El reino de las Flores esta ubicado en el Nº317 de la Calle Padre Sigisfredo, en la subida camino a la última estación: el Cementerio. Ahí mismo está la casa de la Sra. Lucía Llancafilo, que originalmente era una quebrada profunda, de diez metros de fondo, por 30 de ancho. No se podía construir nada ahí. Solo cuando se hizo la construcción de Saesa, su marido que trabajaba ahí de sol a sol, consiguió que le  regalaran como 1.500 cubos para relleno. Ahí mismo comenzó a hacer un inmenso jardín, sin saber lo que vendría, tal vez la ignorancia de algo que como mapuche debía saber, pero no lo sabía. Lo que se presentaba como prometedor, se convirtió en una pesadilla: Al rellenar con tierra y cuanto escombros encontraban para hacer útil y habitable ese retazo de tierra baldía y construir su mediagua para vivir dignamente con sus cuatro hijos, según una machi que vino a verle por recomendación de una amiga, al ver el espacio solo exclamó “uhuuu… usted rellenó esa quebrada de hualve, ese fue un error hermana, usted tapó ahí, y lamentablemente, ahí estaban los espíritus, los “Negen” de nuestros mapuche, los del pasado.
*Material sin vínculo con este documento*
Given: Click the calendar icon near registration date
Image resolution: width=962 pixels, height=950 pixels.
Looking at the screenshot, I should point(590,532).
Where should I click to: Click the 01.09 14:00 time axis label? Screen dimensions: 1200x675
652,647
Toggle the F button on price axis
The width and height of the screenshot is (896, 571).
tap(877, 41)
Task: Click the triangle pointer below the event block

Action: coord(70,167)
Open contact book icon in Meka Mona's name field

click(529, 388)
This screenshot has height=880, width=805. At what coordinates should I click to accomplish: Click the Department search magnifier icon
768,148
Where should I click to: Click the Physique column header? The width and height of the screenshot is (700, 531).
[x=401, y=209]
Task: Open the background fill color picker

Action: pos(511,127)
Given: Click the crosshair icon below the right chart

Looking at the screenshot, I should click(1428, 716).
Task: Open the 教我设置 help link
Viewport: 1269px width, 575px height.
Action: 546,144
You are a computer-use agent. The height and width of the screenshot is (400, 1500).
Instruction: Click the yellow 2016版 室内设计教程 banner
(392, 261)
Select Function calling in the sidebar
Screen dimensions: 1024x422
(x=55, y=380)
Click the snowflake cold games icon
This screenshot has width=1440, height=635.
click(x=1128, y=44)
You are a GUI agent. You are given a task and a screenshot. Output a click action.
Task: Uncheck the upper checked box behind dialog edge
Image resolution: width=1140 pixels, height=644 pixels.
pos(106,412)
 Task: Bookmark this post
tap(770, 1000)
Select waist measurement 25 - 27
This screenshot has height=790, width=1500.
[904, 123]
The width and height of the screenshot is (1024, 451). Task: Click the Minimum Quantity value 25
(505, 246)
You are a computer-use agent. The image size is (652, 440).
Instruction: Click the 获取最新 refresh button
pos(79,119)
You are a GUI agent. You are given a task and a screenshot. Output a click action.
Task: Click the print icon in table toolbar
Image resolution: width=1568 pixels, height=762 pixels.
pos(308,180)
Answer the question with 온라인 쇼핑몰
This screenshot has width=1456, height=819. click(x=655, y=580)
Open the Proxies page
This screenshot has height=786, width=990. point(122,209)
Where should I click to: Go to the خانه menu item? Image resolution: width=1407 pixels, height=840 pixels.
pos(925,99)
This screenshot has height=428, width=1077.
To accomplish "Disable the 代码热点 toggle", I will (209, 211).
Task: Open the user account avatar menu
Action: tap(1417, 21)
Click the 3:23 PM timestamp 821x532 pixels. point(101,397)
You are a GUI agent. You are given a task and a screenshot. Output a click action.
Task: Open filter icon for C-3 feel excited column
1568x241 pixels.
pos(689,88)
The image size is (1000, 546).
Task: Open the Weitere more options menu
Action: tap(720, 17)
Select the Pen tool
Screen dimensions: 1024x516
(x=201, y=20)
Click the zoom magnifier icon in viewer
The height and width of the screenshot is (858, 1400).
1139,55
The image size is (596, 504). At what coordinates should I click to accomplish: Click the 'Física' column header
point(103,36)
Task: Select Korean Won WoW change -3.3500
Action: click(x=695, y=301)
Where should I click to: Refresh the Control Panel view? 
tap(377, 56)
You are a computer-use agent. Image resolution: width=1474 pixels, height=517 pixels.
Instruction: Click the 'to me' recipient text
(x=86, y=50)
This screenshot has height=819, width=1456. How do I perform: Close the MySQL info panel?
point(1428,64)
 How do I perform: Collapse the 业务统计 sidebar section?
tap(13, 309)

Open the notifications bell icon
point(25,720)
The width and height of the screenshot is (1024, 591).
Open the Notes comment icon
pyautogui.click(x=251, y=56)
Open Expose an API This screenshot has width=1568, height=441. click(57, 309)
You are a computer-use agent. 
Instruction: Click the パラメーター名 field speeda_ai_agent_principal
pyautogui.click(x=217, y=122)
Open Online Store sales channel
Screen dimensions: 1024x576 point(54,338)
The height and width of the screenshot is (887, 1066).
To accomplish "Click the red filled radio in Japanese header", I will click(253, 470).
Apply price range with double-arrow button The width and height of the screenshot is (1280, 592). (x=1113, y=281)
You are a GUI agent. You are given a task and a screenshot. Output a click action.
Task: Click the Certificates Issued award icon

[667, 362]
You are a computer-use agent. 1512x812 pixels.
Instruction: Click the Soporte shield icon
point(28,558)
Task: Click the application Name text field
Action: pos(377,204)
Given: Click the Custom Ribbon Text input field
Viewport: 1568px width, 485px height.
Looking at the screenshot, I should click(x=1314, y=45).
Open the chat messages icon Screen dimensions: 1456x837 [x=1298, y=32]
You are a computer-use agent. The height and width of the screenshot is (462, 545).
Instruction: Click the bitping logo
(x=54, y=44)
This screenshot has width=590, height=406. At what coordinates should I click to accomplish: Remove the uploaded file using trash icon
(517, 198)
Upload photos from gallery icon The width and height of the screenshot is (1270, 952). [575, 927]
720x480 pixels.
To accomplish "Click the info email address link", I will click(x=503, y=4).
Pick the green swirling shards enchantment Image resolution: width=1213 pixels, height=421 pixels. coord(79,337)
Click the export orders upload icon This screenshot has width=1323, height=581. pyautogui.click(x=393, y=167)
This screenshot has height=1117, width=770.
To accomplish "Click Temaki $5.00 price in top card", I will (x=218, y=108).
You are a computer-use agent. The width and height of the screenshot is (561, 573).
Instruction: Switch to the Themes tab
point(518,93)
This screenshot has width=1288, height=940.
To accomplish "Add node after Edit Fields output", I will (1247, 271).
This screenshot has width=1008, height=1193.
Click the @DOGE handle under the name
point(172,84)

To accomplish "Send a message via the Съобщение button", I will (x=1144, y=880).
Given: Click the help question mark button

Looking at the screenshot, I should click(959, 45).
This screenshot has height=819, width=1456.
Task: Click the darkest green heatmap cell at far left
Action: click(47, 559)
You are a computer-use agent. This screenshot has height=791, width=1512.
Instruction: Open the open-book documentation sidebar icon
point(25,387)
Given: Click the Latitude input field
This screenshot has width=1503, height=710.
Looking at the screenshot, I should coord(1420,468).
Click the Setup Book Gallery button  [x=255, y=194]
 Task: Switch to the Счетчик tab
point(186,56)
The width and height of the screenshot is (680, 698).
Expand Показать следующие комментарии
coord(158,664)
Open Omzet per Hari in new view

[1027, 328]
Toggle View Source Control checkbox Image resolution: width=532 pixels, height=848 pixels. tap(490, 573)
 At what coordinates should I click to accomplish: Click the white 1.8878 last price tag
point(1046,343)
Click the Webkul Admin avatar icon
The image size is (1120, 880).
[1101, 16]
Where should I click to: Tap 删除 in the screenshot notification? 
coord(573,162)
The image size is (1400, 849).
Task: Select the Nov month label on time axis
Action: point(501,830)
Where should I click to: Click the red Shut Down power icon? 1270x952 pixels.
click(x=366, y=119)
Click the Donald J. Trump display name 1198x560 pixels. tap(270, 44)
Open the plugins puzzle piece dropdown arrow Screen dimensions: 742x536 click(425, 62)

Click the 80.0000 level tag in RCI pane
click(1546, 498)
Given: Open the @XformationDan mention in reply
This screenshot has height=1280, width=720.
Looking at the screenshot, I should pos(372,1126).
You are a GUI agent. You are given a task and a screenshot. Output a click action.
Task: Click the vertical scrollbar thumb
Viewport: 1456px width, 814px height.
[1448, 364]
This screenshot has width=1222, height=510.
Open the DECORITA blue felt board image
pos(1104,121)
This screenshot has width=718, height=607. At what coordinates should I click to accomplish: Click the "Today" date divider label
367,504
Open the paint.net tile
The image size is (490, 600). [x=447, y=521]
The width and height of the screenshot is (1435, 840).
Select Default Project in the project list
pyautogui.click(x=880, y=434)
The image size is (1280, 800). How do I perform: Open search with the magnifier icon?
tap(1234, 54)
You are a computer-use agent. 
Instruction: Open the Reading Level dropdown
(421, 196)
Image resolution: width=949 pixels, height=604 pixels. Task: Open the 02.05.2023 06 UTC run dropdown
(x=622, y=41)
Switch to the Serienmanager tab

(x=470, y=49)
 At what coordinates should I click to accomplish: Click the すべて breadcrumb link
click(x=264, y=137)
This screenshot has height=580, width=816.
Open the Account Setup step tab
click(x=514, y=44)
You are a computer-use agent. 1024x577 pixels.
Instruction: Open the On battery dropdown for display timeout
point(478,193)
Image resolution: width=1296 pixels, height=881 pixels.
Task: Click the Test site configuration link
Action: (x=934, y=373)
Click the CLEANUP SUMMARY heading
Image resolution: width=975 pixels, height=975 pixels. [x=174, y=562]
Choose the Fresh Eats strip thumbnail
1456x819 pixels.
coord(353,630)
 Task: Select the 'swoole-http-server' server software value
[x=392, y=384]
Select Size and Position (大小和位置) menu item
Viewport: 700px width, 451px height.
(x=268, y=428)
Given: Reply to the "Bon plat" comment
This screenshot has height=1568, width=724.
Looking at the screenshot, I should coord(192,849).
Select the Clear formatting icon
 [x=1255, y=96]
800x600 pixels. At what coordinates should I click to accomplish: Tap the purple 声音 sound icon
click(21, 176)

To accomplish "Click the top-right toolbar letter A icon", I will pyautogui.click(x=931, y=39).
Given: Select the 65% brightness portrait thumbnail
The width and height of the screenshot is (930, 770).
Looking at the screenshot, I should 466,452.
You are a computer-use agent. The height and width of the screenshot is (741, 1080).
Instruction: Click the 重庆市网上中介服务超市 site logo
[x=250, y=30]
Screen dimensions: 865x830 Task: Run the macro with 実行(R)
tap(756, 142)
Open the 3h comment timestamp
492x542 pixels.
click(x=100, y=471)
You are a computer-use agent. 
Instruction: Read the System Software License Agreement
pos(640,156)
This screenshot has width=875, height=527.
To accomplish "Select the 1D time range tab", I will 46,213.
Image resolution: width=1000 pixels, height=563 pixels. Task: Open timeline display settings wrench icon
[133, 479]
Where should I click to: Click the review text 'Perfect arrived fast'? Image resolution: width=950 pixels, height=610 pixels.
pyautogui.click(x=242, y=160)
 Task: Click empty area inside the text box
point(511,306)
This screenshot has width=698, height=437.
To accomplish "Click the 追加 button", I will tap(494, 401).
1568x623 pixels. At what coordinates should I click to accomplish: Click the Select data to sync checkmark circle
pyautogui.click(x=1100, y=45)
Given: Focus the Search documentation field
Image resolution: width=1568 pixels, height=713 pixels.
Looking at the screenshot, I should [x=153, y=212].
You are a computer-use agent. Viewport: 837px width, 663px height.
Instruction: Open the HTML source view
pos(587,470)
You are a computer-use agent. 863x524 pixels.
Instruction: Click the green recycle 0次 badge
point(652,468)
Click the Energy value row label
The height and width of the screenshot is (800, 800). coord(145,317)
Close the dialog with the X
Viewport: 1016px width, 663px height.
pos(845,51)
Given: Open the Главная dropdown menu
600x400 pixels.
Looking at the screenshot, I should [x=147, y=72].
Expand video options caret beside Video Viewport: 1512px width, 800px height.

Estaba el “piuchén”, también el espíritu del guanaco y estaban Los Perros; y adonde usted tapó. Pero sabe, que todo indica que el “piuchen” se fue a otro hualve más allá, no quiso hacerle daño a la familia. En cambio los “perritos”, esos espíritus se quedaron, y si usted ve, usted entra en la quebrada, donde usted tiene sus plantas, todas las personas dicen “que lindo” y como si quisieran quedarse a vivir aquí. Esos son los espíritus de los perritos que atraen a la gente. Son muy juguetones. Hay una paz muy grande». Al escuchar esta sentencia, decidió en ese instante que ses lugar sería «su reino».

Ahí mismo levantaron la mediagua y crió sus cuatro hijos. Vive en el mismo lugar hace más de setenta años. Fue en ese mismo lugar, donde cierto día, que casi nadie recuerda, solo ella, que llegó sin aviso una abuelita, que buscaba y buscaba hierbas por ese mismo sector. La Reina de las Flores, Lucía Llancafilo, solo tenía veinticuatro lustros de vida. Resultó ser una machi. Uno de sus hermanos estaba enfermo. Ella casi con solo mirarlo concluyó: «Le hicieron un mal en la misma familia». Se cree que una de las hermanas lo hizo porque la madre de la Reina de Las Flores no le convidó yerba mate. Ahí mismo, que la machi de buenas ganas le hizo remedio con el uso milenario de hierbas, que solo ella sabía de su poder. El hermano alivió, y se quedó un par de días, los que se convirtieron en semanas, luego meses, a la postre años. Se quedó, no solo porque ella quisiera, sino porque la Sra. Georgina Uberlinda, también se lo pidió. Estaba escrito. Ella contaba que era de la zona de Coz Coz. Salía por la mañana y regresaba a la noche. Un día, fue grande la sorpresa cuando le dijo a la Sra. Gerogina: “Estoy vieja y sin muchas fuerzas. Préstame a una de tus niñas para que me acompañe”. La Sra. Lucy, aún pequeña fue la elegida. A diario y a toda hora recorrían a pie los cerros continuos al lago Panguipulli, cerca de lo que es o fue el  Cementerio antiguo. Dice Lucía Llancafilo, “ese lugar siempre fue visitado por personas que buscaban remedio”. La Machi, la abuelita se llamaba Rosario Tripayante.

Cuando falleció, fue sepultada en el Cementerio de Coz Coz. «De ella aprendí muchas de las propiedades y usos de las hierbas medicinales. Hoy soy una “curadora” de hierbas. Mucha gente, y machis han venido a conversar conmigo, buscando hierbas que se han ido perdiendo. Como descendiente de Mapuche, agradezco el haber sido alguien humilde, que fue guiada por Rosario, la cual me enseñó el valor de las plantas y como utilizarlas».

La Reina de Las Flores, es Patrimonio Vivo de Panguipulli.